**YOUR GOAL**.
Your answer should be one number: how many lines of the data include the string "computer"?

Collected data entries
+-------+

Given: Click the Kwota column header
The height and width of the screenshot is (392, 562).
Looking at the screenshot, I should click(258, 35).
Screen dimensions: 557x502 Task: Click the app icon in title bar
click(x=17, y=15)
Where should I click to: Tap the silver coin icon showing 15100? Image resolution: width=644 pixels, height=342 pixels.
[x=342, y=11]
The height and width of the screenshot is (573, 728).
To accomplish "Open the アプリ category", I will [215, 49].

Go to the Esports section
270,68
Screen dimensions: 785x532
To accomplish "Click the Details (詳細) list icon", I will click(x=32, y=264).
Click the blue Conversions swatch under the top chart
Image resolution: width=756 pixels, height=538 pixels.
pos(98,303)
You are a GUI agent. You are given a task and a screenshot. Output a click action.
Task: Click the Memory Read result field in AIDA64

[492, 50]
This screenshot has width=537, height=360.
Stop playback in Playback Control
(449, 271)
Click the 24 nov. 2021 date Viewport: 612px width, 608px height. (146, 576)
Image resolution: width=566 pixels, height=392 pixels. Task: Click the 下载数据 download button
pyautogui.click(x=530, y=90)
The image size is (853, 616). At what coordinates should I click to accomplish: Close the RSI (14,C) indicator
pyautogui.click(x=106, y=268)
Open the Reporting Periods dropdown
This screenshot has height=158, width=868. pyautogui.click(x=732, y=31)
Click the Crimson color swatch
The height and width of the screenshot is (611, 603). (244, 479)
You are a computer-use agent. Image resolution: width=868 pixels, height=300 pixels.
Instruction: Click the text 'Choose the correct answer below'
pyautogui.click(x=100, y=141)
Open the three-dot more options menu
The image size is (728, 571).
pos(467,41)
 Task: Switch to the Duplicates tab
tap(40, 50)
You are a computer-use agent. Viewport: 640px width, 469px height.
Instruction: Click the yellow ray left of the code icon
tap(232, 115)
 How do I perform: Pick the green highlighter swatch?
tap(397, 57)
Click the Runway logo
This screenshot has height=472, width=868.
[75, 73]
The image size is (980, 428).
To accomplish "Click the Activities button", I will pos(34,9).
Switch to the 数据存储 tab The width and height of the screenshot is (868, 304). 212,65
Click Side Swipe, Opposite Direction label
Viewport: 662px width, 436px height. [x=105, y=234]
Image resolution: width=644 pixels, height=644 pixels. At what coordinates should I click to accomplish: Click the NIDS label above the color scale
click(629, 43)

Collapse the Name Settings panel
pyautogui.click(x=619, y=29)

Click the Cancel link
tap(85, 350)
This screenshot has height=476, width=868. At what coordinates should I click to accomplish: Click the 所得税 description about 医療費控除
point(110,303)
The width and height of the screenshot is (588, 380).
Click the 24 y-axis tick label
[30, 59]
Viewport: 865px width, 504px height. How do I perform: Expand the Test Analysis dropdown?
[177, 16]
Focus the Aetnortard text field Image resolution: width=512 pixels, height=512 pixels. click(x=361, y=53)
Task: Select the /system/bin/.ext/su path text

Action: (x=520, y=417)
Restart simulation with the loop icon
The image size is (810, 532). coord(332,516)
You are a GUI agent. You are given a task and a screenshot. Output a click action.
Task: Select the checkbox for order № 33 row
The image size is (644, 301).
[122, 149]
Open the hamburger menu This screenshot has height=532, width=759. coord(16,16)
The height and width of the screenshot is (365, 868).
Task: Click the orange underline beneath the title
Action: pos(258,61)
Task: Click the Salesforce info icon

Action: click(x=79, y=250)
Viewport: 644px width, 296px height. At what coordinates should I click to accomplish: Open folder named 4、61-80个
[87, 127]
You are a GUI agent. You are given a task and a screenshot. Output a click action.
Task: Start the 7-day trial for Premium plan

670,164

+-------+

**ANSWER SPACE**.
2